Белорусы, за редкими исключениями, жили очень бедно. Загадочно богато жил только один Иван Абрамович Ермаченко, врач, имевший роскошные апартаменты в центре Праги... Это был прекрасно одетый, среднего роста, не худой человек, который вечно улыбался, но вовсе не вызывал к себе доверия. Женат на какой-то русской из Румынии, которая тоже окончила медиц<инский> (зубниха) на бел<орусскую> стипендию, у них было две дочки. Кроме него, никто ни слова не говорил по-белорусски. Богатый этот человек не проявлял никакого сострадания к бедным своим соотечественникам, он вообще, как говорили, отделялся от них, но вот теперь начал принимать участие в бел<орусской> жизни, интересоваться событиями и высовываться вперед. Я его почему-то невзлюбила, и он никогда не заслужил моей симпатии и моего доверия. Его все боялись, но я после того случая дома, когда почувствовала себя очень сильной, не боялась никого и начала выступать против него. Как можно выступать от имени народа, не открыв душу всем нашим бедам и интересам? Я, деревенская девушка, никак не могла этого понять... Интересы моего народ а* – моя святыня, я кровью могла заплатить за его лучшее завтра, но я хочу, чтобы у всех тут были чистые сердца и руки! Я приехала оттуда, где народу очень тяжело, и только во имя его блага я буду работать и жить. Других расчетов не знаю, и ни с кем мне пока не по дороге. Сильно ко всем приглядываюсь, опыта в этом у меня нет никакого, но путь свой я знаю. Я, например, очень верю дядьке Василю, пани Кречевской, Тамашчику, даже Русаку, ну а что до Ермаченко – я против! Например, мой муж в очень трудную минуту, когда был действительно бездомный и голодный, просил одолжить немного денег. Он не одолжил, но на 200 крон поручился за него в банке и очень боялся, чтобы они не пропали. Калоше он дал место чернорабочего у себя на виллле под Прагой и платил гроши... Все это взвесив, я пришла к убеждению, что это не патриот, и почему тогда хочет он править в этой маленькой семье, если семьей ее не считает? Что за напасть, и кто его послал на нашу голову и зачем? Когда они узнали о моей телеграмме през<иденту> Бенешу, дядька Василь промолчал, а Ермаченко только заметил, что это неумно, ибо нужно идти против Града, а не с Градом. Но он не навредил мне тогда, не выдал.

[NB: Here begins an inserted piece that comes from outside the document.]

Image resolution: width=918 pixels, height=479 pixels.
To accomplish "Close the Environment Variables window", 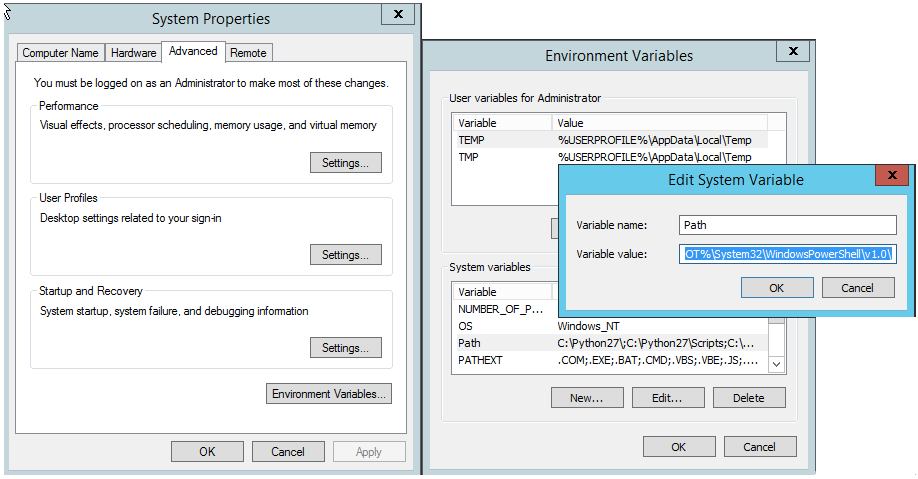I will 793,51.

После падения Польши, чьими гражданами мы были, мы потеряли гражданство. По-немецки это называлось – без гражданства... Каждый иностранец был взят под полный контроль, кто смог, уезжал, а куда было деваться нам? Невесело... Немцы со своей общеизвестной точностью приказали всем объединиться в свои, ими дозволенные организации, и когда у их членов появлялась возможность пересмотра положения, белорусам разрешили Комитет самопомощи... Организовывать его нужно было самим. Нас было мало, не было ни помещения, ни средств на это. Собрались в кафе все вместе. Выбрали кандидатов в председатели, но мы с дядькой Василем свои кандидатуры сразу сняли, остались двое: Русак и Ермаченко. Последний пугает нас, дает понять, что он всесилен... Выбрали его большинством в один голос... Секретарем избрали Бокача, меня казначеем, и выкрутиться мне было нельзя, да и незачем. Ермаченко уступил под комитет одну из комнат в своих апартаментах, в комитет хлынули люди... Никакой политикой мы в комитете не занимались, да и не могли заниматься. Только дурак может утверждать, что немцы позволяли кому-то какую-то политику. Все сводилось к тесным рамкам самопомощи. Koмитет никакой деятельности не вел, а небольшую сумму членских взносов я просто отдавала под расписку Бокачу, потому что ему действительно не на что было жить.

Говорили, что белорусы очень храбро сражались, но все это было зря, и появилось много наших пленных. В Берлине начала выходить для них газета «Раніца». вскоре она попала и в Прагу. Муж ее выписал... Теперь она была уже единственным печатным белорусским словом.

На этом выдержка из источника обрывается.